▶ **Entries for locating words and elements**
....

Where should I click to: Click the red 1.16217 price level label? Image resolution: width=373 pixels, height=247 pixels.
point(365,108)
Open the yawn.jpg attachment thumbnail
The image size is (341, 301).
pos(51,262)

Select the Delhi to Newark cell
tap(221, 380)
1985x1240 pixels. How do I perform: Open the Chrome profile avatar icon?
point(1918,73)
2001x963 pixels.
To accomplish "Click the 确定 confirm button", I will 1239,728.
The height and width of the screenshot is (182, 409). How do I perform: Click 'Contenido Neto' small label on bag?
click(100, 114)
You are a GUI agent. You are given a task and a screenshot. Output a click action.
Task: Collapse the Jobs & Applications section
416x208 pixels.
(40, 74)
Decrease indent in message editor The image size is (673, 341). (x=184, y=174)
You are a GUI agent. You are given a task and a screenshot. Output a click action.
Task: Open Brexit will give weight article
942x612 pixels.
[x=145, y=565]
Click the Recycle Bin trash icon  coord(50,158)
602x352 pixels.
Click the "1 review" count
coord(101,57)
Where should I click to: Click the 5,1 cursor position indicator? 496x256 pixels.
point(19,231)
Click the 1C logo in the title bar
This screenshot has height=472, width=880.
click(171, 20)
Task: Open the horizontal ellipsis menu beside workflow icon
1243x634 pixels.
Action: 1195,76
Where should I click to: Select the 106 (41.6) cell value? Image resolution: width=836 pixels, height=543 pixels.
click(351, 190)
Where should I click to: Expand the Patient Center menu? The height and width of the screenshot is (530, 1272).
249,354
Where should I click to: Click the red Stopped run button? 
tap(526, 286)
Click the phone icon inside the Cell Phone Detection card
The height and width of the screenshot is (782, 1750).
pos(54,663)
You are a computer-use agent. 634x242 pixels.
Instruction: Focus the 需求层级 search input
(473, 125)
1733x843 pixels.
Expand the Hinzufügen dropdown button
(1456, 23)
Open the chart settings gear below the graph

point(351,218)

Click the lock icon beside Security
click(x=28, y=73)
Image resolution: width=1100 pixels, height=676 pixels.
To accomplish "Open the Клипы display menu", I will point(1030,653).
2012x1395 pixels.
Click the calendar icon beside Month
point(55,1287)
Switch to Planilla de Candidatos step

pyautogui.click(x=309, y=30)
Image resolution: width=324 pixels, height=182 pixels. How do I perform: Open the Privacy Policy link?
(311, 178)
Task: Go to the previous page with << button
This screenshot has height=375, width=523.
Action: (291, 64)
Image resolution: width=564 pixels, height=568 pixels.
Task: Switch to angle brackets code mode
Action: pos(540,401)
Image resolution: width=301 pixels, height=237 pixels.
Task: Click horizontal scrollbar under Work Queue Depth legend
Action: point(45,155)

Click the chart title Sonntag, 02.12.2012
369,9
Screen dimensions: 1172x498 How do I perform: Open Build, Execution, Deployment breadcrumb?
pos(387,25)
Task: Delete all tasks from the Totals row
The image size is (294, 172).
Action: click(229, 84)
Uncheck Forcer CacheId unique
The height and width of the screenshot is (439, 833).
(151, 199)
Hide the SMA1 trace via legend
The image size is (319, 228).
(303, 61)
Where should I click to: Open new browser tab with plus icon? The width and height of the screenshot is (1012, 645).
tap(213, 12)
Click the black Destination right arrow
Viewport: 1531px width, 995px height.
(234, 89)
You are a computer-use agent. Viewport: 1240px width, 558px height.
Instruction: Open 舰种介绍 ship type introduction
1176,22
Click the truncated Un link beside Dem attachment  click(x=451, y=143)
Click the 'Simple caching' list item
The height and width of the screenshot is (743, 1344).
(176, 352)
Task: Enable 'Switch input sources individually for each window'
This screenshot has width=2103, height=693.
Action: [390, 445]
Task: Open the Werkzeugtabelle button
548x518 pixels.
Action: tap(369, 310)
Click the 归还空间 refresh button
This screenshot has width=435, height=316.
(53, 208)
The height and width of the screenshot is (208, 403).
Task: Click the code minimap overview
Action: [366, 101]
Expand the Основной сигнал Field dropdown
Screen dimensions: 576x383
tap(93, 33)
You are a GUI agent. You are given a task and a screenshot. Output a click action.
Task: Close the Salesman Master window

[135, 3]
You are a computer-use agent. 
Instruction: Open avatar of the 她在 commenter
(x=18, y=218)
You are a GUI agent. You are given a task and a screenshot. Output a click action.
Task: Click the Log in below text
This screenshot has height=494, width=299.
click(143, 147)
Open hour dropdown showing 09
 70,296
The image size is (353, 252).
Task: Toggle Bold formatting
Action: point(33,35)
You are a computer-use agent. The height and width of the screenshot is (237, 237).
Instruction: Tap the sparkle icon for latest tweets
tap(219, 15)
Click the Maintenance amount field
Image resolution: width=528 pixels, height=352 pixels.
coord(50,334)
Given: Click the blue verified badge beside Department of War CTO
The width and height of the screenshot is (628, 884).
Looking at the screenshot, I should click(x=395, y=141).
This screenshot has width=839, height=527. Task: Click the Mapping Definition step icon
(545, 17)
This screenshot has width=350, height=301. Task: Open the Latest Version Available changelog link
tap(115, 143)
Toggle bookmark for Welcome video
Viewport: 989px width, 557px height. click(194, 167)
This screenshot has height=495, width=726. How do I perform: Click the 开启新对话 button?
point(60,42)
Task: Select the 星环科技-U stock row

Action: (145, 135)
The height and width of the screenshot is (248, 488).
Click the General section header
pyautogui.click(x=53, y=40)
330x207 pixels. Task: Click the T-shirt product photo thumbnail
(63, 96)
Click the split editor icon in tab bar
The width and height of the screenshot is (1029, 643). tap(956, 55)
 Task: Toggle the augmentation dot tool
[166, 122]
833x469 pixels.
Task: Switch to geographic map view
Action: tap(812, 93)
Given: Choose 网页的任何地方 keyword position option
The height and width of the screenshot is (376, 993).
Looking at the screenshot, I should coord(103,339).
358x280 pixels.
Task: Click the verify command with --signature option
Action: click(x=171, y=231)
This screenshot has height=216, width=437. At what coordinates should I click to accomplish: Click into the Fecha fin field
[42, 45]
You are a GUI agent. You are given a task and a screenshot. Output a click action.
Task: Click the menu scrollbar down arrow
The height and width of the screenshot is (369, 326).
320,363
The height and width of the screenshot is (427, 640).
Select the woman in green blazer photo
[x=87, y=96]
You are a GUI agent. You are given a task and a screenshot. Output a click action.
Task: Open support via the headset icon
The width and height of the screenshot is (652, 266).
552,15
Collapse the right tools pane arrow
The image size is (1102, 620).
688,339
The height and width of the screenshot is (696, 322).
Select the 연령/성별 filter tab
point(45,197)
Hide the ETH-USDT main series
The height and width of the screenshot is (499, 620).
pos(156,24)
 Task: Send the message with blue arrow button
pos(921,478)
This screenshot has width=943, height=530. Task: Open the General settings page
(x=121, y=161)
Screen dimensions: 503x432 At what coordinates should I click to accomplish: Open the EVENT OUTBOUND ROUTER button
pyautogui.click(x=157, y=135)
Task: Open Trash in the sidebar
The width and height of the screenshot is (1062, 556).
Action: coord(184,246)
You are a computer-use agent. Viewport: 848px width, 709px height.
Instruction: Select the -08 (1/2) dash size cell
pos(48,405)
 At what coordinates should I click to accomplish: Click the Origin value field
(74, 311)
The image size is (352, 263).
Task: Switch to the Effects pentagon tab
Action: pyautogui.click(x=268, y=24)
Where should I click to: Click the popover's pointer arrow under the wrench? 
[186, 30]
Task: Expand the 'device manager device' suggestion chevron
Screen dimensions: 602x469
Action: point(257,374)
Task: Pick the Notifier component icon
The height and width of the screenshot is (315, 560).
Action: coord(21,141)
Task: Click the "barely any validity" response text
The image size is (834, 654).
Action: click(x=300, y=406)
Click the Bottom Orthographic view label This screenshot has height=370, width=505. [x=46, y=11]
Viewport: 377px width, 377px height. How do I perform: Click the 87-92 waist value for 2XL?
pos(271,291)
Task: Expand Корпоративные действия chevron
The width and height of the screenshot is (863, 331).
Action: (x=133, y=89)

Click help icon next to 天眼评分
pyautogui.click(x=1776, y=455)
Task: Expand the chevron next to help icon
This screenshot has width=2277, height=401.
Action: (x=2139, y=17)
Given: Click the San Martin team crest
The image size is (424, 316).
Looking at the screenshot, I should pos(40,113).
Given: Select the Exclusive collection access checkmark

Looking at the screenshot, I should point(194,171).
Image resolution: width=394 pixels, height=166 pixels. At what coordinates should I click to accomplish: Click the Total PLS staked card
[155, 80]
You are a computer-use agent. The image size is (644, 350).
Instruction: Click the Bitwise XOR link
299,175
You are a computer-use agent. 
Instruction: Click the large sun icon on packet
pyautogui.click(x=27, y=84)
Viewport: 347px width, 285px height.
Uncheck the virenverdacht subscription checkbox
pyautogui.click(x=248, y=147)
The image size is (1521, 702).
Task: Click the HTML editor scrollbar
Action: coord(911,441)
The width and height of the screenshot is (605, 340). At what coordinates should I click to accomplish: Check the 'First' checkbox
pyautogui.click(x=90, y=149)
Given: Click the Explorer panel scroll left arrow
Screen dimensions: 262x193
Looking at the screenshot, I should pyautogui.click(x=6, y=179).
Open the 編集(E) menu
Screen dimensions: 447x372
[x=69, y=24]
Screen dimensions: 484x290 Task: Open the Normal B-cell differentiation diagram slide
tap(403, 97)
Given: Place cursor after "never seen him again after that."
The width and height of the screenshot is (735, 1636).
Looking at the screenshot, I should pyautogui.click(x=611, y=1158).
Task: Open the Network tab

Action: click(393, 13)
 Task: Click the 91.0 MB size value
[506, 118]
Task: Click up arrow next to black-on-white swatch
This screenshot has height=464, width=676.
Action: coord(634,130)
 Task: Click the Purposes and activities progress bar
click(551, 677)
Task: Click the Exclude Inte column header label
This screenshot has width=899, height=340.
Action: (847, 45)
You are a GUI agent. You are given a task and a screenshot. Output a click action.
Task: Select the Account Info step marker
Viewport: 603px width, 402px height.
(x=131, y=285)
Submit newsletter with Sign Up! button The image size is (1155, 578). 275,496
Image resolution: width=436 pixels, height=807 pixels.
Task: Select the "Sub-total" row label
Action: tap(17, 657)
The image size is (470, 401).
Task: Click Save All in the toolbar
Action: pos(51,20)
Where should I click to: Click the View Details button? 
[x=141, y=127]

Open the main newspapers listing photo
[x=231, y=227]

....

Arrange the lines of the listing, from the line containing "Submit newsletter with" through the end of the listing, as a numbered list, skipping blank lines. Include both the first and the last of these lines.

▶ **Answer below**
1. Submit newsletter with Sign Up! button The image size is (1155, 578). 275,496
2. Image resolution: width=436 pixels, height=807 pixels.
3. Task: Select the "Sub-total" row label
4. Action: tap(17, 657)
5. The image size is (470, 401).
6. Task: Click Save All in the toolbar
7. Action: pos(51,20)
8. Where should I click to: Click the View Details button? 
9. [x=141, y=127]
10. Open the main newspapers listing photo
11. [x=231, y=227]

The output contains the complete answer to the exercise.